Awesome Lists containing this project

README

          

# hist-pred-extractor
[![PyPI version](https://badge.fury.io/py/hist-pred-extractor.svg)](https://badge.fury.io/py/hist-pred-extractor)
[![License: MIT](https://img.shields.io/badge/License-MIT-green.svg)](https://opensource.org/licenses/MIT)
[![Downloads](https://static.pepy.tech/badge/hist-pred-extractor)](https://pepy.tech/project/hist-pred-extractor)
[![LinkedIn](https://img.shields.io/badge/LinkedIn-blue)](https://www.linkedin.com/in/eugene-evstafev-716669181/)

**hist-pred-extractor** is a tiny Python package that extracts and structures historical predictions (foresights, prophecies, or prognostications) from free‑form text.
Given a passage about a historical figure or event, the tool uses a LLM to locate statements that contain a prediction, validates them against a strict regex pattern, and returns a clean, structured list of the extracted predictions together with their context.
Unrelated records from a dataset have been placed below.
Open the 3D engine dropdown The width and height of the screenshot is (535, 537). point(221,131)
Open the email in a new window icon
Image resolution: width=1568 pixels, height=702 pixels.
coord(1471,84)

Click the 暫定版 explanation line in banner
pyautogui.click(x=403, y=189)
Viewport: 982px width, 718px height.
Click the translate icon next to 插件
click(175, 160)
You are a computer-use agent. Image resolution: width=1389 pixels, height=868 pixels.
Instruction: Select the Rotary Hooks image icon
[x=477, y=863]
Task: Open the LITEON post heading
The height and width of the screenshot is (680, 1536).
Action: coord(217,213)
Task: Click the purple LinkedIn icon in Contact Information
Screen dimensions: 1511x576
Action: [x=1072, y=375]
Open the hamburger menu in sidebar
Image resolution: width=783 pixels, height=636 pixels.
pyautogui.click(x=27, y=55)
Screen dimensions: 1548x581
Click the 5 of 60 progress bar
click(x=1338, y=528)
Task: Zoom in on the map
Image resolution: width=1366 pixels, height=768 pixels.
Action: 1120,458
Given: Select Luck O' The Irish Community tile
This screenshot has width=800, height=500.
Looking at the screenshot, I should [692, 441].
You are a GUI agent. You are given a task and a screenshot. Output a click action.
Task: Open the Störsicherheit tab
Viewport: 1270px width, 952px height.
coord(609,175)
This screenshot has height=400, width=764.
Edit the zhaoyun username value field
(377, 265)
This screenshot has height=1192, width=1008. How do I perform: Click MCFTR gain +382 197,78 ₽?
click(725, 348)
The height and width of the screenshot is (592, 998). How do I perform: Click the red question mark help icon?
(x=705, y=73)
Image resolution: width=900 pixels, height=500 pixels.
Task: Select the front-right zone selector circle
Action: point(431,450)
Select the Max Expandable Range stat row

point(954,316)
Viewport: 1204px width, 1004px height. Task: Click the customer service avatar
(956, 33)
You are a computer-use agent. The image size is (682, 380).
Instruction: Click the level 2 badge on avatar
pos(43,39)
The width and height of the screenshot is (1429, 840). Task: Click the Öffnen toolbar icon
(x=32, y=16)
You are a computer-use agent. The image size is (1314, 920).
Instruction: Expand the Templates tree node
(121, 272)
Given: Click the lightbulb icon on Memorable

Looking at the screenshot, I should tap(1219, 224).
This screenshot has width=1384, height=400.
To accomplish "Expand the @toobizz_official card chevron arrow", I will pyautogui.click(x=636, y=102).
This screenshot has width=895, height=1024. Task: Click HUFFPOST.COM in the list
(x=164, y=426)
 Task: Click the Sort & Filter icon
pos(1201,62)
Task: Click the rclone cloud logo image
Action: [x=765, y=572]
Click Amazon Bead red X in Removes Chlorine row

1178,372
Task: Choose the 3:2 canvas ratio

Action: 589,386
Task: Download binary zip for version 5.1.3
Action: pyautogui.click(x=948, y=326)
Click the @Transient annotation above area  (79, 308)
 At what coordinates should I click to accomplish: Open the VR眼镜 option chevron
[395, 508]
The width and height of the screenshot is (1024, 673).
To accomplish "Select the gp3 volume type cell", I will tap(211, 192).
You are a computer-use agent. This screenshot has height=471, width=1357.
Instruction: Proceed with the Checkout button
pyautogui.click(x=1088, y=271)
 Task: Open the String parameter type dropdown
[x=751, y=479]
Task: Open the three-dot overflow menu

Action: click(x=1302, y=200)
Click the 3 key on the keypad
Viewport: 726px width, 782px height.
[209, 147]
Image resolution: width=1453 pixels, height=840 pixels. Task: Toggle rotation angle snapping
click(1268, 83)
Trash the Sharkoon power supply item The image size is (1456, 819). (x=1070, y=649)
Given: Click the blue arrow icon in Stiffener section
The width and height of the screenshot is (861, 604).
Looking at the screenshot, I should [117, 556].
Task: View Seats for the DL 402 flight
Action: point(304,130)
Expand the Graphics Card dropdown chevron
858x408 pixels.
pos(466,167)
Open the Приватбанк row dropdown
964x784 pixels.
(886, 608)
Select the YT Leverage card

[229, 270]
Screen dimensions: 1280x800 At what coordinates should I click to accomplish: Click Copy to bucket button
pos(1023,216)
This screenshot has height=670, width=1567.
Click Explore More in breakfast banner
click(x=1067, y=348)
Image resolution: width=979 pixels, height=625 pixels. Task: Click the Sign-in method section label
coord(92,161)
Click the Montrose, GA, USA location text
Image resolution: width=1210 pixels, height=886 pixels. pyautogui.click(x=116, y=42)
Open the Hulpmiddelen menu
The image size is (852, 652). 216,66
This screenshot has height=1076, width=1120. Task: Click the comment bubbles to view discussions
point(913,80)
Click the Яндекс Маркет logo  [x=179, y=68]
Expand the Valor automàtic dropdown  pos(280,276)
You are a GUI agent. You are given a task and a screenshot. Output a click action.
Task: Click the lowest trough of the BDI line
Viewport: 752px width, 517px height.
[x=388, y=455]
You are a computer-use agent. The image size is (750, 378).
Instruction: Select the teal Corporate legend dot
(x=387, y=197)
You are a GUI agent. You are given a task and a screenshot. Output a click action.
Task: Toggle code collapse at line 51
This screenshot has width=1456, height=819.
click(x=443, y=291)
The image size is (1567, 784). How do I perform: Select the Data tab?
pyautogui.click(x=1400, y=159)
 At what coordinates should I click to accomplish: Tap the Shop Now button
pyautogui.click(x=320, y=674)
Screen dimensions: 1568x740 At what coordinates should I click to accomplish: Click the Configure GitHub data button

The package is useful for historians, researchers, educators, and anyone who wants to systematically analyse historical foresights.

---

## Features

- **One‑function API** – just pass a string (and optionally a custom LLM or API key).
- **LLM‑agnostic** – defaults to `ChatLLM7` (via `langchain_llm7`) but works with any LangChain chat model.
- **Regex‑validated output** – ensures extracted data follows the pattern defined in `prompts.pattern`.
- **Zero‑configuration** – works out of the box with the free tier of LLM7.

---

## Installation

```bash
pip install hist_pred_extractor
```

---

## Quick Start

```python
from hist_pred_extractor import hist_pred_extractor

# Simple call – uses the default ChatLLM7 and the LLM7_API_KEY
text = """
In 1846, the astronomer John Herschel wrote: "In the next fifty years, the continents will drift apart,
forming the Atlantic as we know it today." This prediction was later confirmed by plate tectonics.
"""
predictions = hist_pred_extractor(user_input=text)

print(predictions)
# Example output:
# [
# "In the next fifty years, the continents will drift apart, forming the Atlantic as we know it today."
# ]
```

---

## API Reference

### `hist_pred_extractor(user_input, llm=None, api_key=None) → List[str]`

| Parameter | Type | Description |
|-----------|------|-------------|
| **user_input** | `str` | The raw text containing historical statements to be analysed. |
| **llm** | `Optional[BaseChatModel]` | A LangChain chat model instance. If omitted, the function creates a `ChatLLM7` instance automatically. |
| **api_key** | `Optional[str]` | API key for LLM7. If not supplied, the function reads the `LLM7_API_KEY` environment variable, falling back to the default free‑tier key. |

**Returns:** `List[str]` – a list of extracted prediction strings that match the internal regex pattern.

---

## Using a Custom LLM

You can supply any LangChain‑compatible chat model, e.g. OpenAI, Anthropic, or Google Gemini.

### OpenAI

```python
from langchain_openai import ChatOpenAI
from hist_pred_extractor import hist_pred_extractor

llm = ChatOpenAI(model="gpt-4o-mini")
predictions = hist_pred_extractor(user_input="...", llm=llm)
```

### Anthropic

```python
from langchain_anthropic import ChatAnthropic
from hist_pred_extractor import hist_pred_extractor

llm = ChatAnthropic()
predictions = hist_pred_extractor(user_input="...", llm=llm)
```

### Google Gemini

```python
from langchain_google_genai import ChatGoogleGenerativeAI
from hist_pred_extractor import hist_pred_extractor

llm = ChatGoogleGenerativeAI(model="gemini-1.5-flash")
predictions = hist_pred_extractor(user_input="...", llm=llm)
```

---

## API Key & Rate Limits

- The default free tier of **LLM7** provides enough calls for typical research tasks.
- For higher throughput, set your own key:

```bash
export LLM7_API_KEY="your_api_key_here"
```

or pass it directly:

```python
predictions = hist_pred_extractor(user_input="...", api_key="your_api_key_here")
```

You can obtain a free API key by registering at **https://token.llm7.io/**.

---

## Contributing & Support

- **Issue Tracker:**
- Feel free to open a GitHub issue for bugs, feature requests, or questions.

---

## License

This project is licensed under the MIT License.

---

## Author

**Eugene Evstafev** –
GitHub: [chigwell](https://github.com/chigwell)

---

## Acknowledgements

- **ChatLLM7** from the `langchain_llm7` package:
- **LangChain** framework for unified LLM access.